The amino acid sequence of the pro-DlPPO1 (Ala1-Asp503) was submitted to the SWISS-MODEL103,104 server. At the beginning, the pipeline searched for an appropriate template of the investigated sequence (OU702517) based on BLAST105 and HHblits106. The search resulted in MdPPO166, Malus domestica TYR 1 (PDB: 6ELS)35,36, as the hit which exhibited the highest coverage value (0.86, with 69.80% sequence identity). The final homology model of the pro-DlPPO1 was then created using the 6ELS structure as the template and visualization was done using the PyMol Molecular graphic system (Schrödinger, LLC)107.

Molecular docking

Molecular docking was done using the AutoDock Vina software94. Docking studies were used to identify the binding poses of the investigated natural substrates (–)-epicatechin, 4-methylcatechol, caffeic acid, pyrogallol and the standard substrates dopamine, l-DOPA, tyramine, l-tyrosine and d-tyrosine in the dicopper active center of pro-DlPPO1. The molecular model of the pro-DlPPO1 was prepared for molecular docking as described before for MdPPO166. Specifically, from the putative structure of the pro-DlPPO1 the C-terminal domain (Pro336-Asp503) was removed and only the active domain (Ala1-Val335) was used for the docking studies. Moreover, the gatekeeper residue (Phe260) was defined as a flexible residue, as its flexibility has been verified for plant PPOs17. The structure of all the substrates were downloaded from the PubChem server108, then translated to the 3D pdb format and converted into pdbqt files using AutoDockTools (ADT, v. 1.5.6)109. For all substrates the highest possible number of active torsions was chosen. Polar hydrogens were assigned to the structures by ADT and were also saved in the substrate pdbqt files. In all the experiments, the search grid was centered in the middle of the two active site copper ions and spread over a cube (12 × 12 × 12 Å3, grid point spacing: 1 Å) with edges parallel to the three coordinate axes of the target DlPPO1 model. Then AutoDock/Vina was used for docking by supplying the investigated enzymes and inhibitors along with the grid box properties in the configuration file. For all the measurements the energy range was set to 5, while the exhaustiveness was set to 50. Upon docking, the binding poses were evaluated by superimposing the co-crystallized substrate l-tyrosine from the BmTYR crystal structure (PDB: 4P6R)1. Poses that grossly deviated from the binding pose of l-tyrosine in the BmTYR structure (i.e. substrate poses with the phenolic ring not interacting with the dicopper center) were characterized as ‘unreasonable’ poses. Reasonable docking configurations (the phenolic ring linked to the copper ions similar to BmTYR (PDB: 4P6R)1) were plotted as a 3D image using the visualization software PyMol Molecular graphic system (Schrödinger, LLC)107.

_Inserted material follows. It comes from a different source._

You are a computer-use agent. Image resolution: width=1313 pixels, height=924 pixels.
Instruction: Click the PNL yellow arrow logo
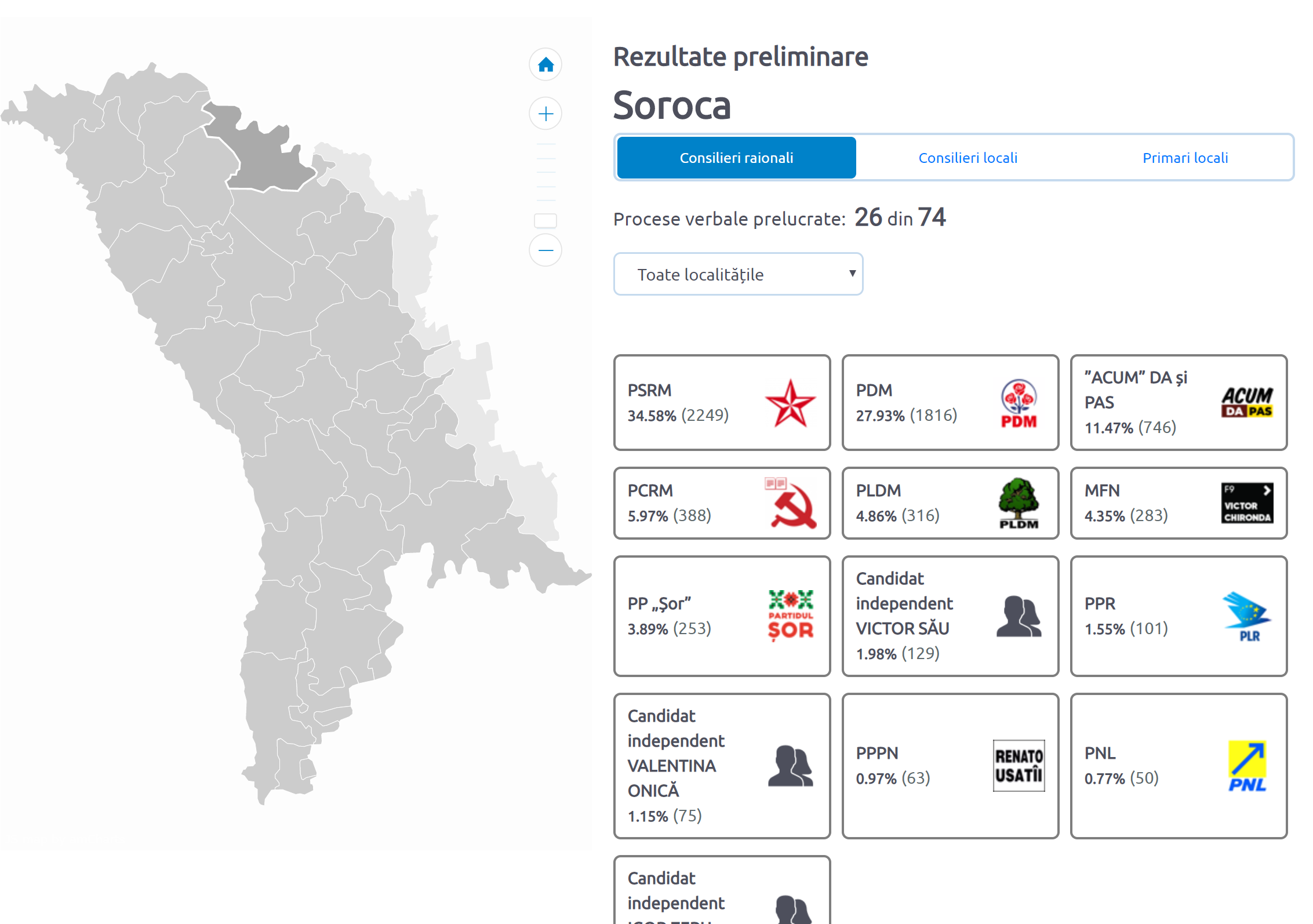pyautogui.click(x=1246, y=766)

Generation of interaction plots

After the docking study, reasonable binding poses of interest were saved as pdb files and further visualized using the LigPlot + software110,111 to evaluate the interactions between the ligand (–)-epicatechin and the interacting amino acid residues around the active center. Runtime parameters were defined as suggested by the software. Specifically, hydrogen-bonds were allowed up to a maximal range of 2.70 Å between a hydrogen and a hydrogen acceptor and also up to a maximal range of 3.35 Å between a hydrogen donor and a hydrogen acceptor. Non-bonded contact parameters were defined as maximal distances of 2.90 Å between the hydrophobic carbons of the ligand and the protein and of 3.90 Å between sulfur atoms of the ligand and the protein.

Ethical approval

All plant experiments described in this study complied with the relevant institutional, national, and international guidelines and legislation.